Research

Epigenetic histone modifications of human transposable elements: genome defense versus exaptation

Ahsan Huda¹ , Leonardo Mariño-Ramírez^2,3 and I King Jordan¹

¹  School of Biology, Georgia Institute of Technology, 310 Ferst Drive, Atlanta, GA 30332, USA

²  National Center for Biotechnology Information, National Library of Medicine, National Institutes of Health, Bethesda, MD 20894, USA

³  Computational Biology and Bioinformatics Unit, Biotechnology and Bioindustry Center, Corporacion Colombiana de Investigacion, Agropecuaria - CORPOICA, Km 14 Via a Mosquera, Bogota, Colombia

author email corresponding author email

Mobile DNA 2010, 1:2doi:10.1186/1759-8753-1-2

Published:	25 January 2010

Abstract

Background

Transposition is disruptive in nature and, thus, it is imperative for host genomes to evolve mechanisms that suppress the activity of transposable elements (TEs). At the same time, transposition also provides diverse sequences that can be exapted by host genomes as functional elements. These notions form the basis of two competing hypotheses pertaining to the role of epigenetic modifications of TEs in eukaryotic genomes: the genome defense hypothesis and the exaptation hypothesis. To date, all available evidence points to the genome defense hypothesis as the best explanation for the biological role of TE epigenetic modifications.

Results

We evaluated several predictions generated by the genome defense hypothesis versus the exaptation hypothesis using recently characterized epigenetic histone modification data for the human genome.
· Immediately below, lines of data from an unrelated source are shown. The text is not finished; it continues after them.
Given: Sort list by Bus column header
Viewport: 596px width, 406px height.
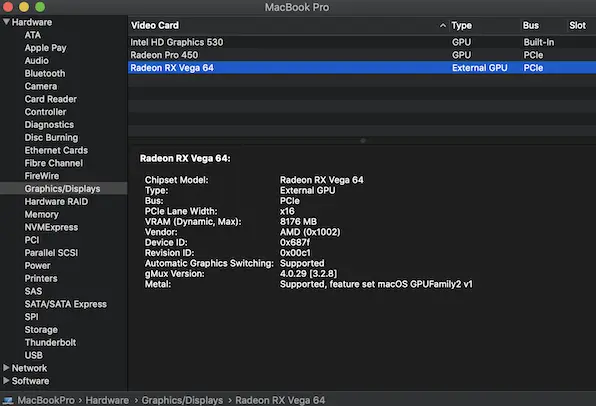Looking at the screenshot, I should [531, 25].
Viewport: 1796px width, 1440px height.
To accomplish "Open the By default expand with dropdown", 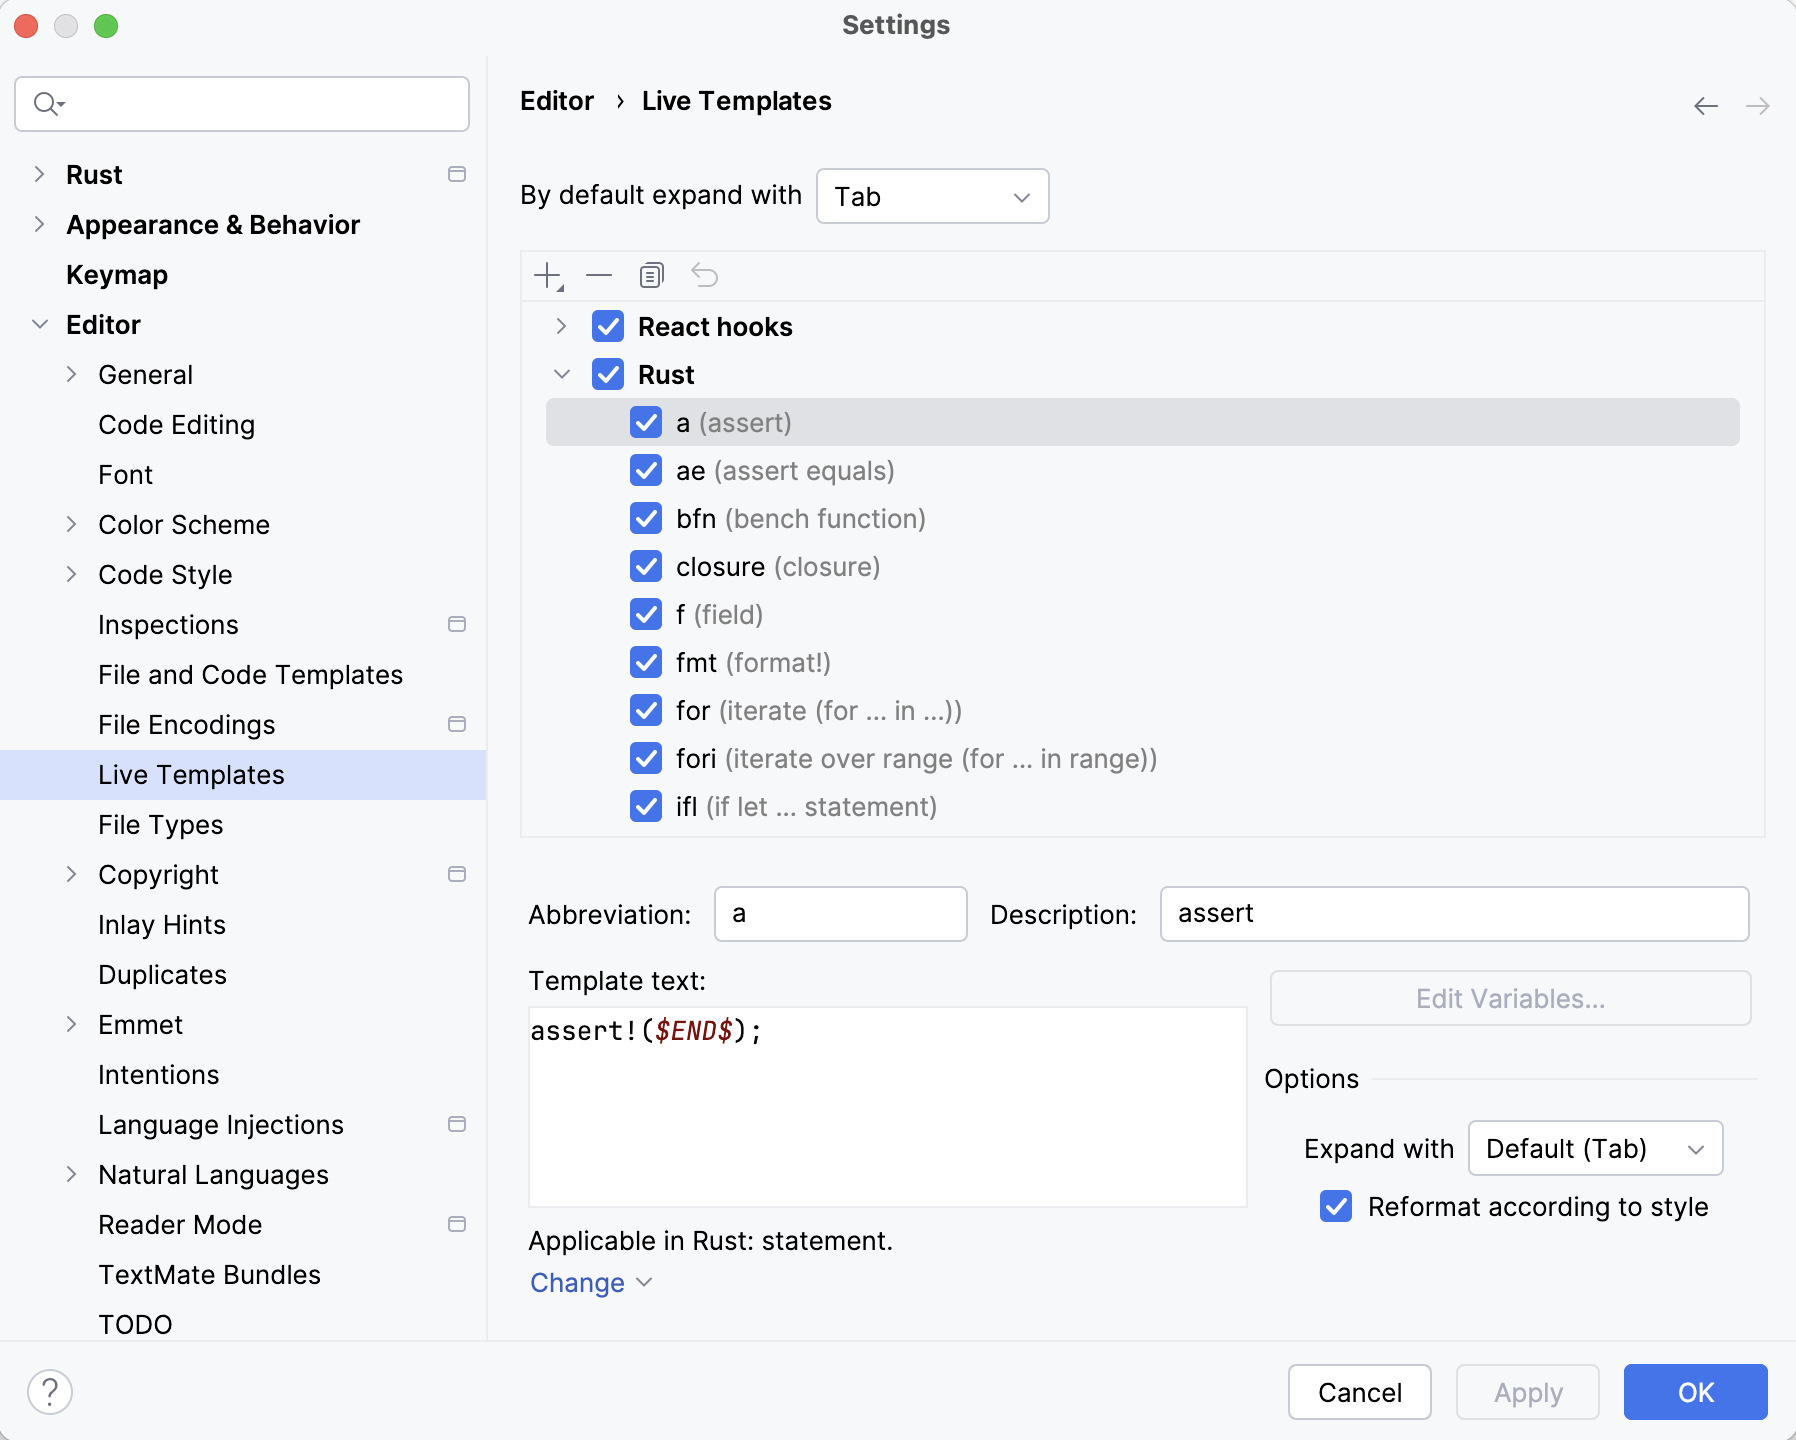I will coord(931,196).
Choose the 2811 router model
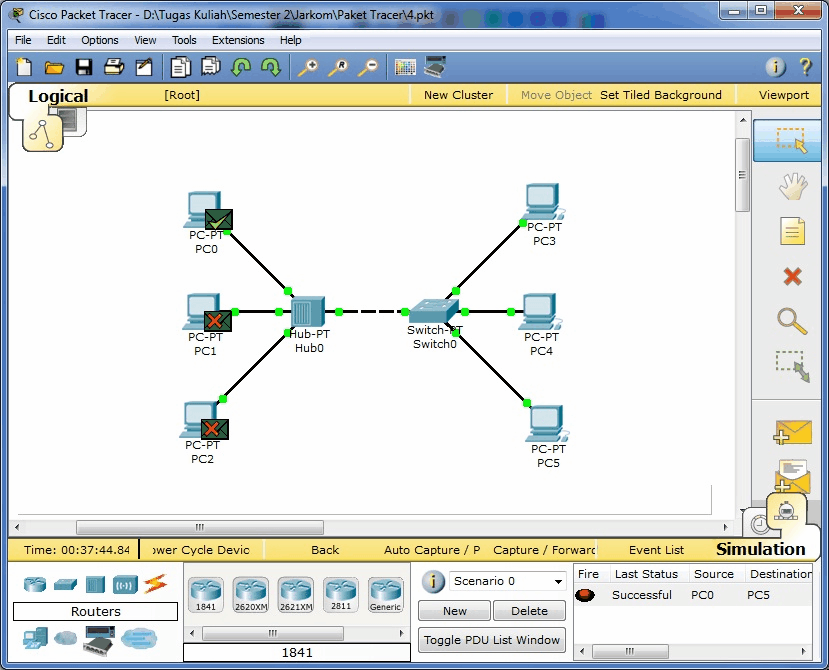Image resolution: width=829 pixels, height=670 pixels. point(340,591)
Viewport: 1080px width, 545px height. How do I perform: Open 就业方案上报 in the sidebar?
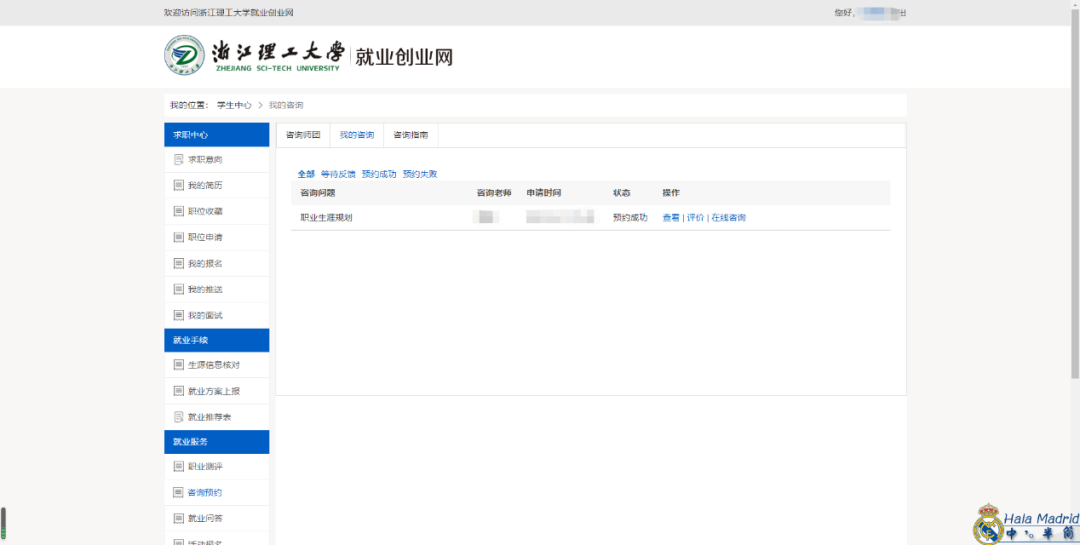pyautogui.click(x=213, y=391)
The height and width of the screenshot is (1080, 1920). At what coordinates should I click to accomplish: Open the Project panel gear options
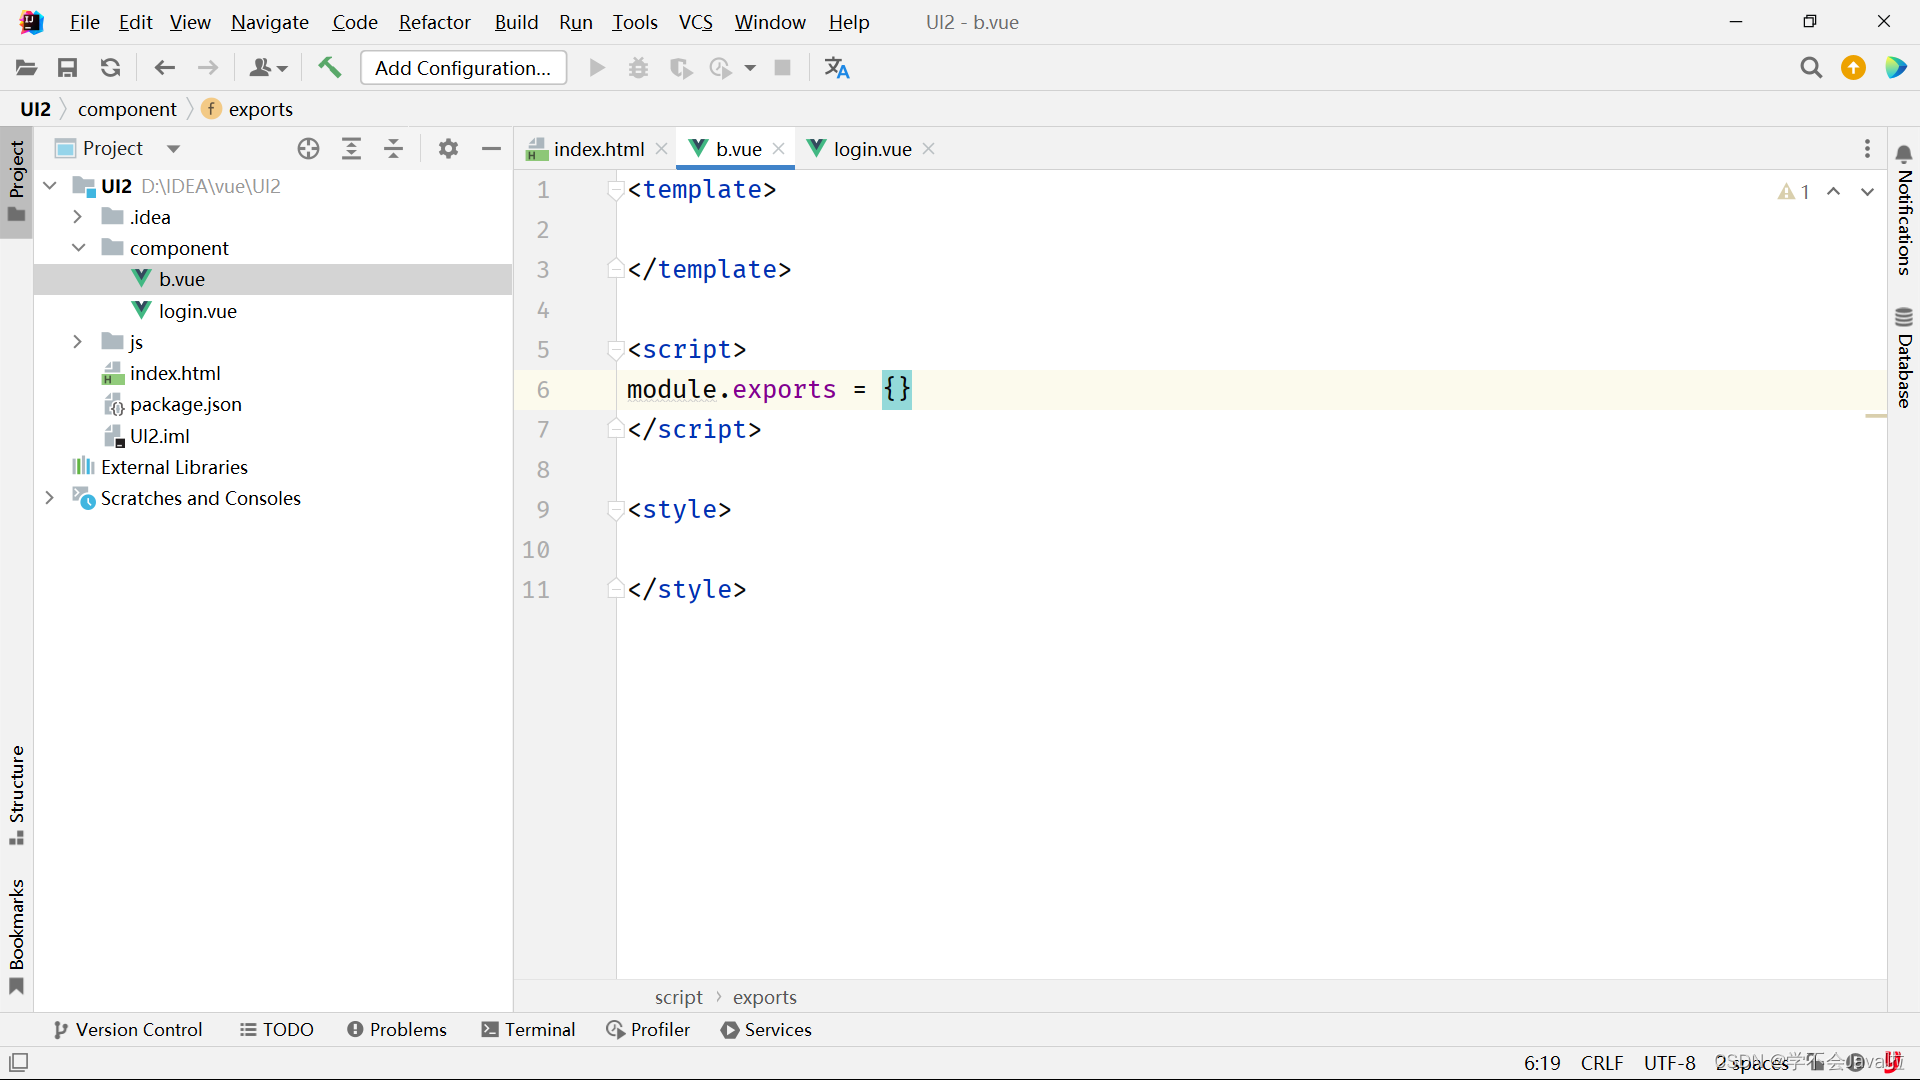point(448,149)
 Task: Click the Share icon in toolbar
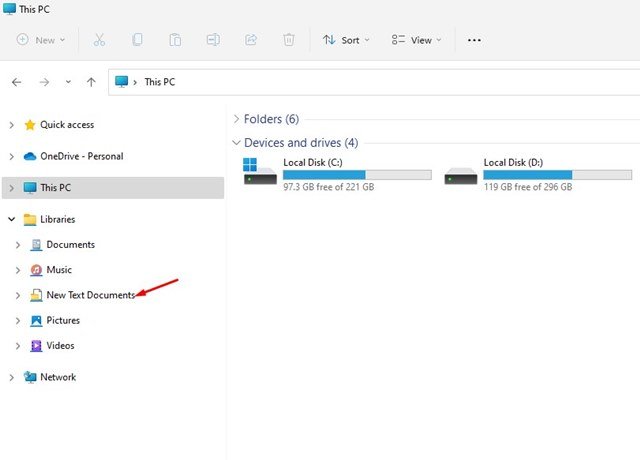pyautogui.click(x=251, y=40)
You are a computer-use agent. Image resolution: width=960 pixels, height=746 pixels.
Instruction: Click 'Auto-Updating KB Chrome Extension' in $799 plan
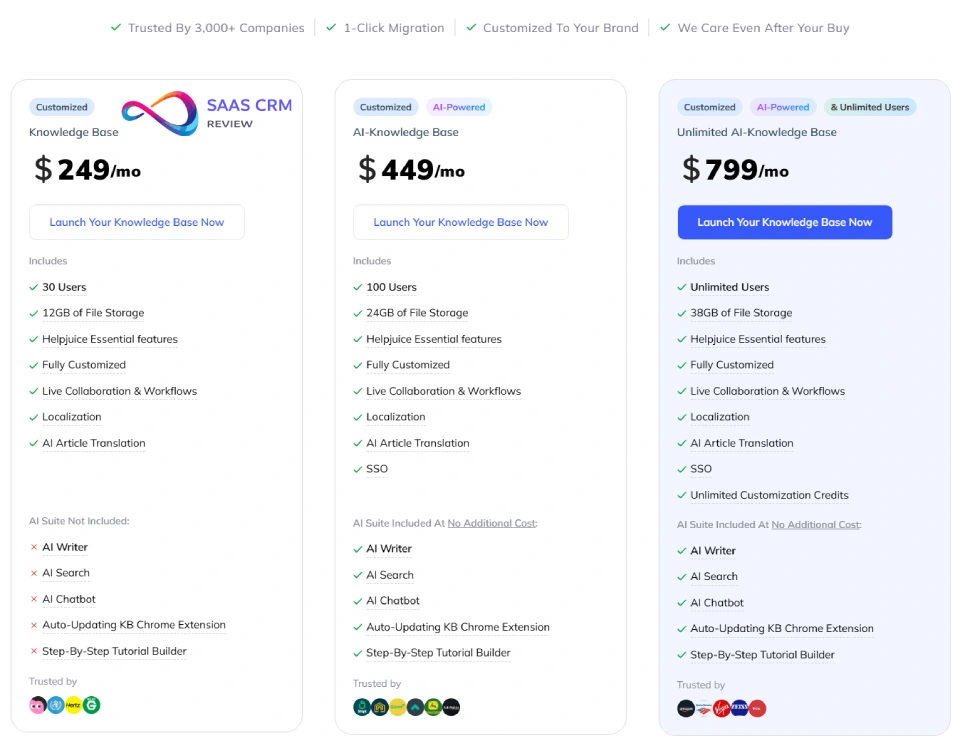782,629
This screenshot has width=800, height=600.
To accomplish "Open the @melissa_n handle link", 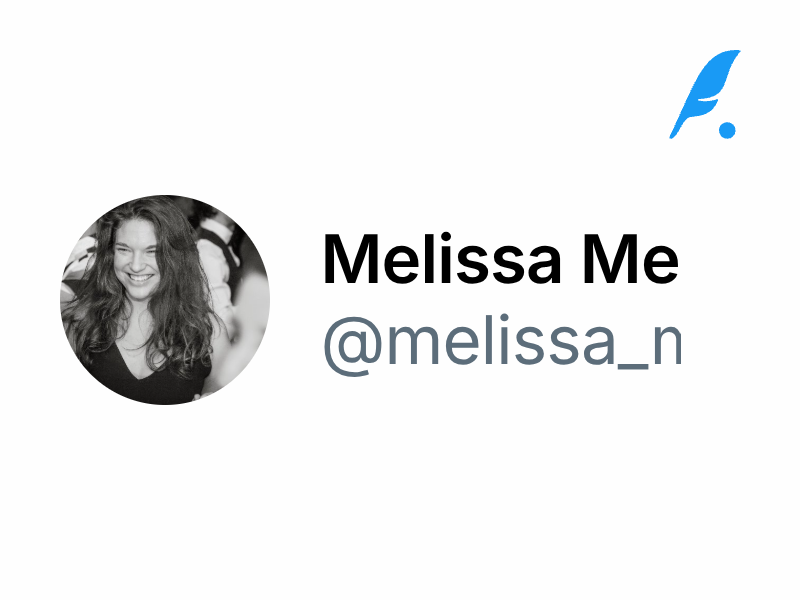I will pos(500,343).
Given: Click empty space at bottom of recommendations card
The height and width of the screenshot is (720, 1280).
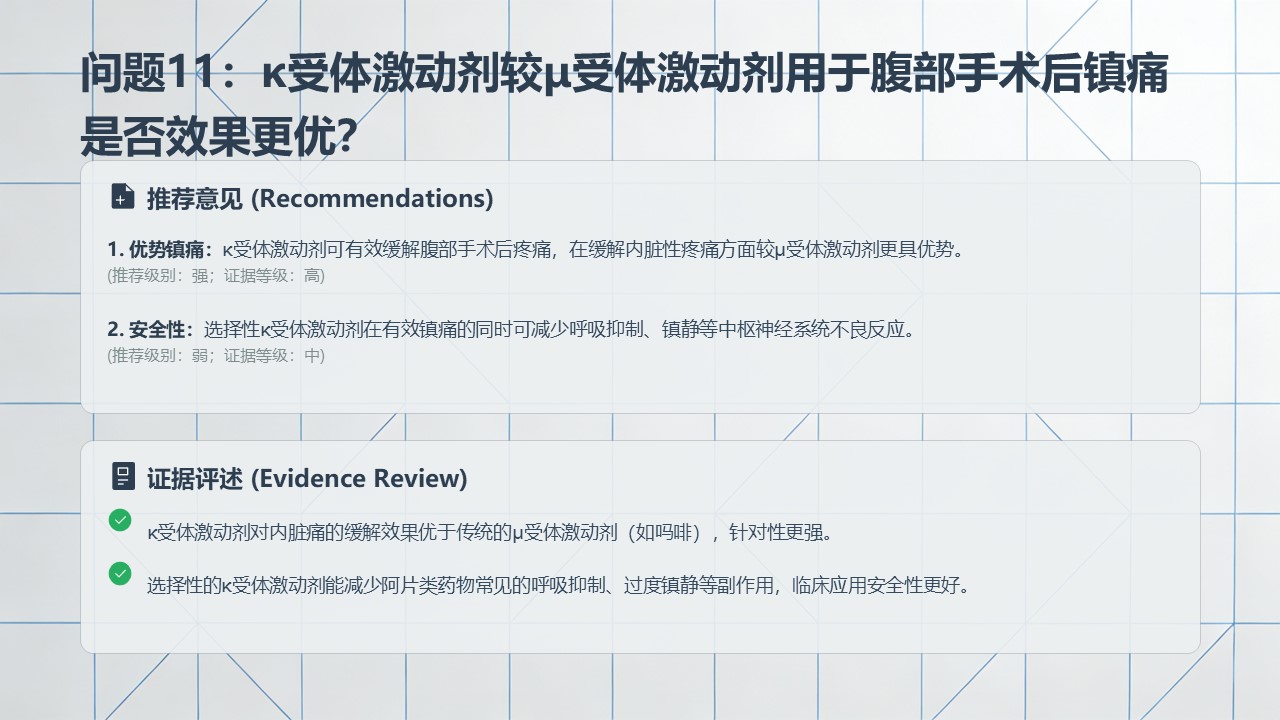Looking at the screenshot, I should tap(640, 390).
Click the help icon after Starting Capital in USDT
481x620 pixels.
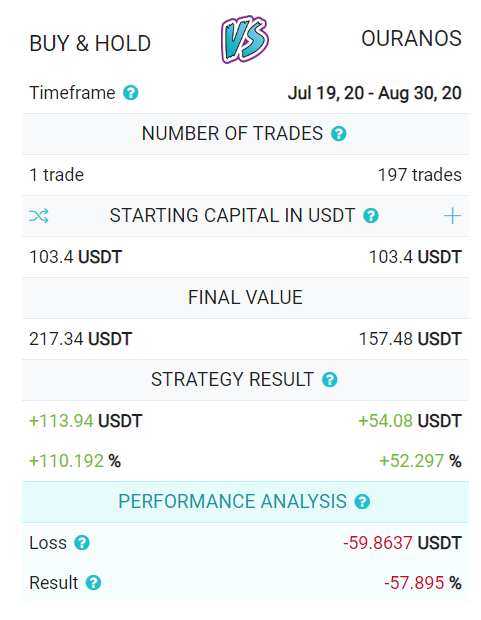371,216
To this end, we mapped chromatin immunoprecipitation sequence tags from 38 histone modifications, characterized in CD4+ T cells, to the human genome and calculated their enrichment and depletion in all families of human TEs. We found that several of these families are significantly enriched or depleted for various histone modifications, both active and repressive. The enrichment of human TE families with active histone modifications is consistent with the exaptation hypothesis and stands in contrast to previous analyses that have found mammalian TEs to be exclusively repressively modified. Comparisons between TE families revealed that older families carry more histone modifications than younger ones, another observation consistent with the exaptation hypothesis. However, data from within family analyses on the relative ages of epigenetically modified elements are consistent with both the genome defense and exaptation hypotheses. Finally, TEs located proximal to genes carry more histone modifications than the ones that are distal to genes, as may be expected if epigenetically modified TEs help to regulate the expression of nearby host genes.

Conclusions

With a few exceptions, most of our findings support the exaptation hypothesis for the role of TE epigenetic modifications when vetted against the genome defense hypothesis. The recruitment of epigenetic modifications may represent an additional mechanism by which TEs can contribute to the regulatory functions of their host genomes.